▶ TASK
Replicate the data exactly, every line included.

====== MATERIALS PROVIDED

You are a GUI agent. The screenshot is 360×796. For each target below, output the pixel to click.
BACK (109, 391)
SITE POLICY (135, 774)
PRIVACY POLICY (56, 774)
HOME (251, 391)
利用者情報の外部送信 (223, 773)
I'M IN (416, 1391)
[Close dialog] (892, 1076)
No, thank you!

============

▶ ANSWER
You are a GUI agent. The screenshot is 360×796. For each target below, output the pixel to click.
BACK (109, 391)
SITE POLICY (135, 774)
PRIVACY POLICY (56, 774)
HOME (251, 391)
利用者情報の外部送信 (223, 773)
I'M IN (416, 1391)
[Close dialog] (892, 1076)
No, thank you!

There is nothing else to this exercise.